Brookmyre’s outraged morality is finely calibrated: There are the purely evil characters, who have no qualms about what they do, and there are those burdened with the knowledge that they act wrongly. Within the latter group, those who obey their scruples and redeem themselves with a good deed are rewarded, and those who disregard their scruples suffer. This holds true for everyone from … well, no spoilers here, but read the book, then tote up the score yourself. Redemption (I choose this word carefully) depends not on what the characters think, no matter how sincerely they may think it, but on what they do.
I wrote earlier that Boiling a Frog broke rules with its lengthy expositions. Don’t ask me to provide examples, but those lengthy passages seemed almost a product of the nineteenth century, when the “show, don’t tell” rule was unheard of. The moral aspect is reminiscent of the eighteenth century. Though the contrast with the novel’s title might be jarring, this book could well bear the subtitle Virtue Rewarded.

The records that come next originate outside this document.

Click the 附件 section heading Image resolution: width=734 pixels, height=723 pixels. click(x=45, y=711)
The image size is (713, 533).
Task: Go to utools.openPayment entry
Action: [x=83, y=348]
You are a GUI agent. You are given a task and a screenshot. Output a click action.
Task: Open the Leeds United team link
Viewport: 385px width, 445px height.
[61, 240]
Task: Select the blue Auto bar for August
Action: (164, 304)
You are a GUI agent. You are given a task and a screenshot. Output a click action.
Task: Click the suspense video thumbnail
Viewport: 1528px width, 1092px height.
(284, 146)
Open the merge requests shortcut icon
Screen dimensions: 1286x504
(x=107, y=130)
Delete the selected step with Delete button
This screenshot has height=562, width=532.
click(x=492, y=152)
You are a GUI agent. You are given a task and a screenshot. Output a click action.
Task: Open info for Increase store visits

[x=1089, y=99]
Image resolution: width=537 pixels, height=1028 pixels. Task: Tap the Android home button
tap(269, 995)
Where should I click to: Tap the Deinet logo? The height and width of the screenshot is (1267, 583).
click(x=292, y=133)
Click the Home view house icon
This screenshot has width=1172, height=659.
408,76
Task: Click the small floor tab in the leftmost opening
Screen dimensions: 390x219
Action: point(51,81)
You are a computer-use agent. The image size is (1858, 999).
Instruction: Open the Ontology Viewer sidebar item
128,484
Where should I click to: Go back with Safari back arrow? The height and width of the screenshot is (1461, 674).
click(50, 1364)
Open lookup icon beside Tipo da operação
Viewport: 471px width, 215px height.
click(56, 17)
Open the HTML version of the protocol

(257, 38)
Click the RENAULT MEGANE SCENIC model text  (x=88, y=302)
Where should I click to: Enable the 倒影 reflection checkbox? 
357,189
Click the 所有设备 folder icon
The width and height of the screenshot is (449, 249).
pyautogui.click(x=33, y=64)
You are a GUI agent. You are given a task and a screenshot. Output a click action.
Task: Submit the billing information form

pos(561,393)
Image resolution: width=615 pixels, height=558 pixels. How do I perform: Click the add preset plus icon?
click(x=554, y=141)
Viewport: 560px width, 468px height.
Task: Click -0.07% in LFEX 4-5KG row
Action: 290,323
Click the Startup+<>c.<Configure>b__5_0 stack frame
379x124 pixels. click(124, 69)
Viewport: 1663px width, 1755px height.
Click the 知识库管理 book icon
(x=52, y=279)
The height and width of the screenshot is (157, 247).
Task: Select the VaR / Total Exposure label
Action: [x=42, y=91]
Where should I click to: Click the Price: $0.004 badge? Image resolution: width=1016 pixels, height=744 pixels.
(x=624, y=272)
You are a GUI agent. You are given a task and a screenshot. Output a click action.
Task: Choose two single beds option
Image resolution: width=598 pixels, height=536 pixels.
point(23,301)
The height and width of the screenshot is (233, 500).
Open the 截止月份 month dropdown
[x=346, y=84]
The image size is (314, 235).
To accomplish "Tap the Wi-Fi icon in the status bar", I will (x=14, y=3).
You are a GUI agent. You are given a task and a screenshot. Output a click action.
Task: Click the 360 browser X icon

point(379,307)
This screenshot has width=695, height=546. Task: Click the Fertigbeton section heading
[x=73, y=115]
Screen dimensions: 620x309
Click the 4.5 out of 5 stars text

And now the question for you, readers. It has been said that crime fiction’s appeal lies in its creation of a world in which wrongs are righted and order at least partly restored. Is this accurate?
From Boiling a Frog:
"You remember the Tories and `the economic miracle’ of the Eighties?”
“Do you remember an economic miracle taking place in the Eighties?”
“Eh. No, not really. Far from it, in fact.”
“Exactly. They got the phrase into the press and into the public mind. And, even smarter, they did it in the past tense … They referred so often to something as having happened that everyone began to believe it had. … Boom. Word association: Eighties, Thatcher, Economic Miracle. It replaced Eighties, Thatcher, Unemployment.”